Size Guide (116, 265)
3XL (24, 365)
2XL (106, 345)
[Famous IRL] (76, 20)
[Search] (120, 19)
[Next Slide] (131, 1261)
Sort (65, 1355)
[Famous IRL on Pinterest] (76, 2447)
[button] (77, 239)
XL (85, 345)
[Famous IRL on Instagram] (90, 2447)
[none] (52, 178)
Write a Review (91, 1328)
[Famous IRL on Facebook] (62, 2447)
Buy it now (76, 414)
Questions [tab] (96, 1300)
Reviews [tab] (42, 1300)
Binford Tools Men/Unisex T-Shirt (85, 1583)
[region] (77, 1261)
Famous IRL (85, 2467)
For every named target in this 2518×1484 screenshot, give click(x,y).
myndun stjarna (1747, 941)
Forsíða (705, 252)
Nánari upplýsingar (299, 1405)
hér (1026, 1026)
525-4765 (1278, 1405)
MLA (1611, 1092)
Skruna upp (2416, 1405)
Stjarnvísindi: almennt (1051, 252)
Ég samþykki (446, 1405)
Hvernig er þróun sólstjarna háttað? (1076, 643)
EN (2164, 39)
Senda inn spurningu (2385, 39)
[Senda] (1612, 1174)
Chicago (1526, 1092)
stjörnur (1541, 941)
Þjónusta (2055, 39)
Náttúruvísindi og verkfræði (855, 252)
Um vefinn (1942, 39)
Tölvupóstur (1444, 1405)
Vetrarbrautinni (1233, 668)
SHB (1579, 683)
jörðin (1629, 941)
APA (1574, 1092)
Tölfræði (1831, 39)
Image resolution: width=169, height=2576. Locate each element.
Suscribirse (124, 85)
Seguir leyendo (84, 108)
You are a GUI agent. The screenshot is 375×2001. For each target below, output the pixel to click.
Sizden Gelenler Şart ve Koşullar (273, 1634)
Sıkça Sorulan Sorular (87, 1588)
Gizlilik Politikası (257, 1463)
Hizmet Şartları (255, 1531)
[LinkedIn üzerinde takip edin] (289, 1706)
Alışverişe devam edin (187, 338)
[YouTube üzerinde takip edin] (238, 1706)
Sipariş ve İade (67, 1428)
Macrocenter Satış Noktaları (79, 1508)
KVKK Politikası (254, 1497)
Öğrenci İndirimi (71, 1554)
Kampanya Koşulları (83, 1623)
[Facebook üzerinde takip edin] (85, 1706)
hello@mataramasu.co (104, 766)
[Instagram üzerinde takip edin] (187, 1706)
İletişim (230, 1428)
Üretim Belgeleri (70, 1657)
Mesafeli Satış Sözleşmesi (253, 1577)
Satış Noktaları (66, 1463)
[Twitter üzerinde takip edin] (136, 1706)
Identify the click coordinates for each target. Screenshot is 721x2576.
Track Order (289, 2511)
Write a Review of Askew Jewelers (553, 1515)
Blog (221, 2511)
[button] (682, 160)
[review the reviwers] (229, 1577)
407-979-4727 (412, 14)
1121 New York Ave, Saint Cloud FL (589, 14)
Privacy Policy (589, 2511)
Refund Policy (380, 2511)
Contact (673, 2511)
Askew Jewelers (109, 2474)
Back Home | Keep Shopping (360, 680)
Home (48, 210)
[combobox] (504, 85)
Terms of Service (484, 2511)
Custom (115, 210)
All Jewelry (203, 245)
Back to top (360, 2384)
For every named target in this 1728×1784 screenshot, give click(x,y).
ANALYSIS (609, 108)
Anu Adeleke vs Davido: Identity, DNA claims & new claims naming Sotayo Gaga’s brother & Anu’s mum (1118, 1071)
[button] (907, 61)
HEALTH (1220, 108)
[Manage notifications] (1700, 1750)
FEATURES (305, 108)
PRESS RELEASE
****************************************
▶ _Work instructions_
Each line of the data above that contains the string "this" should be counted; give only the total.

▶ _Result_
2